October 19, 2012 at 11:15 am #56206972MemberOh Northern, Please don`t apologize. I understand completely what you were saying. No worries 🙂
There are some H`s that are engaged ( mine included) and maybe there is hope. I don`t have the answers. I think it is just as hard either way.
October 19, 2012 at 11:35 am #56207teriParticipantI don’t know if there is hope, but I do know we all have it or did have it in some form, regardless. I don’t want to crush anyone’s hope that they will save their marriage. I tell my stories in the hope (there’s that word again) that no one will be caught off guard by a fake recovery like I was. To let you know that sometimes they can say and do all the right things, convince the experts, and still be screwing hookers. I am sorry if that has hurt anyone.
I admit, it is very hard to see people post hopeful things because it reminds me of when I felt that way. Many times I just hold my tongue or try to find something authentic I can say that is positive.
It’s not hard to do the math and know that many of you will have SA’s that won’t recover. I wish I could protect you all from that, but I know you have your own journeys to make, just as I have mine. And I really do hope for all of your future happiness- no matter what the SA’s do.
October 19, 2012 at 6:27 pm #56208972MemberDon`t feel bad for posting your story Teri. It helps anybody with hope to stay grounded. It`s ok to hope and try. It`s not ok to be ignorant of the possibilities/probabilities.
October 19, 2012 at 7:11 pm #56209debincaParticipantTeri – we should start a “tricked by fake recovery” thread. I wonder how many are out there? The thing that I’m struggling is how in the world do they do it? After the first one, I’m sure we are much more vigilant, install E-blaster, etc., etc. Is there any way to know?

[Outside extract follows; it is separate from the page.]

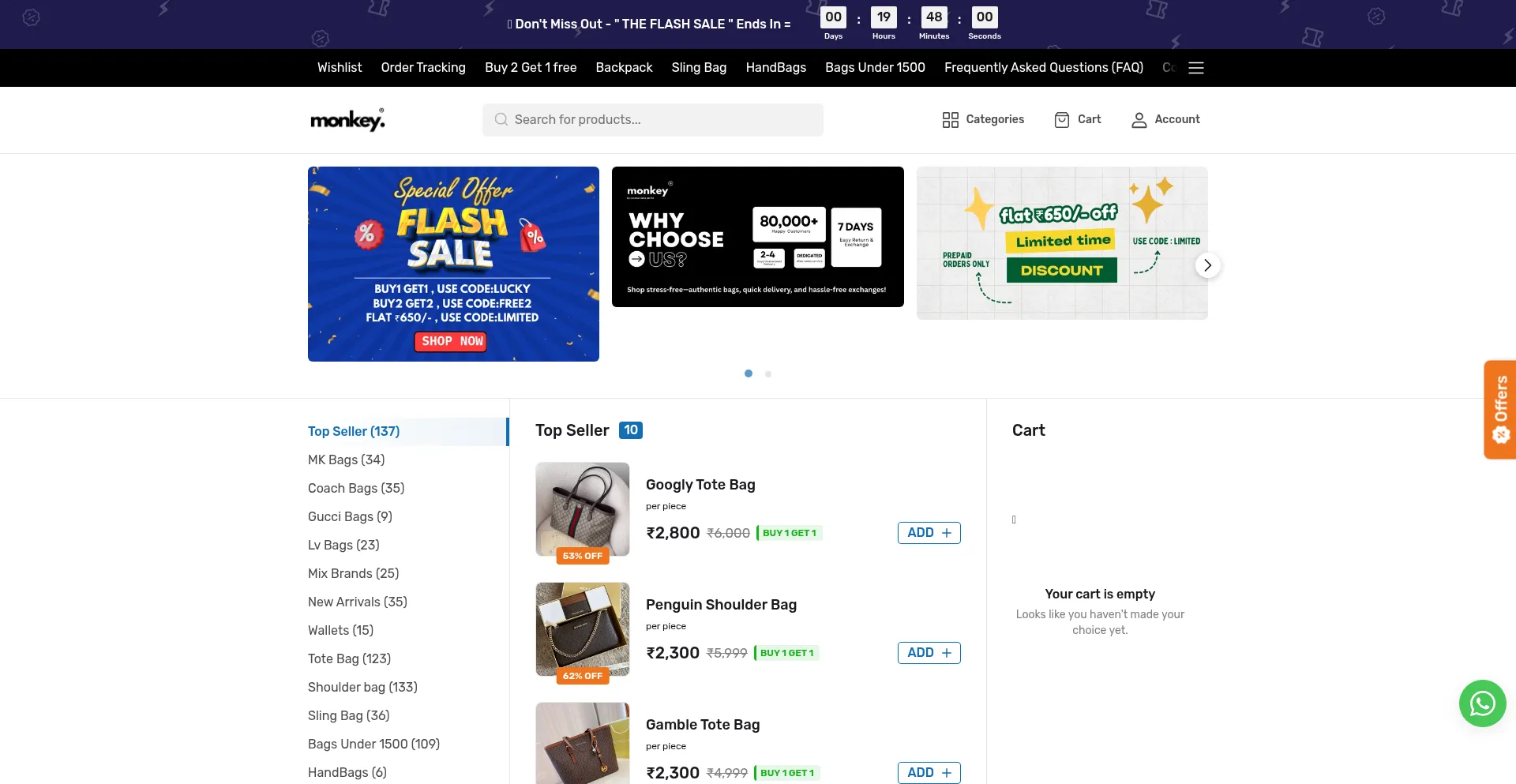The width and height of the screenshot is (1516, 784).
Task: Open Order Tracking in top menu
Action: [423, 68]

With alcohol, drugs, etc. it’s much easier to know.
I know that Dr. Minwalla does polys every 6 months for his guys in recovery. Has anyone considered or done that?
Deb
October 19, 2012 at 7:15 pm #56210972MemberMy H`s CSAT ask me if I wanted one. I figure it`s the closet you can get to the truth. It`s strange, I always knew when he was lying, I just never knew what he was lying about. Now, I`m not sure I know this “new” person. I declined the poly. I will ask for one on my own schedule , not his. I have a pretty good gut feeling he isn`t doing anything now…..
Keep in mind I could be VERY wrong. I am not monitoring anything…

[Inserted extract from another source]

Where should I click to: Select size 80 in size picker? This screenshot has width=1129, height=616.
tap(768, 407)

October 19, 2012 at 7:20 pm #56211debincaParticipantBev – that’s great that you knew he was lying. I never knew and was completely blown away with his revelation.
Minwalla does polys for the guys in his out-patient recovery program (ones who live in the area, I suppose).
I love your detachment.
I’m going to a “Boundaries” meeting tonight at my church. We will see if it’s any good.
Deb
October 19, 2012 at 7:27 pm #56212972MemberI did not know he was lying about F’n around Deb!! I just knew he was lying ( he has always been a horrible liar). I had no clue what he was actually doing. In order to find out, I had to dig. That traumatized me. I never want to do that again and I won`t. So, maybe it isn`t actually detachment…more self preservation.
Since finding everything, I trust my gut implicitly now (should have before). If I just listen to myself then I seem to know what I need better than anyone 🙂
October 19, 2012 at 8:22 pm #56213joannParticipantOne of the women in my group counseling sessions (this was seven years ago) who stayed with her husband has been doing polygraphs every six months, and it seemed to be working for her the last time I heard, which was about three years ago.
I agree that there is really no way to tell for sure if they are faking it, or hiding shit you just don’t know about and telling you ‘little’ truths to keep you off base.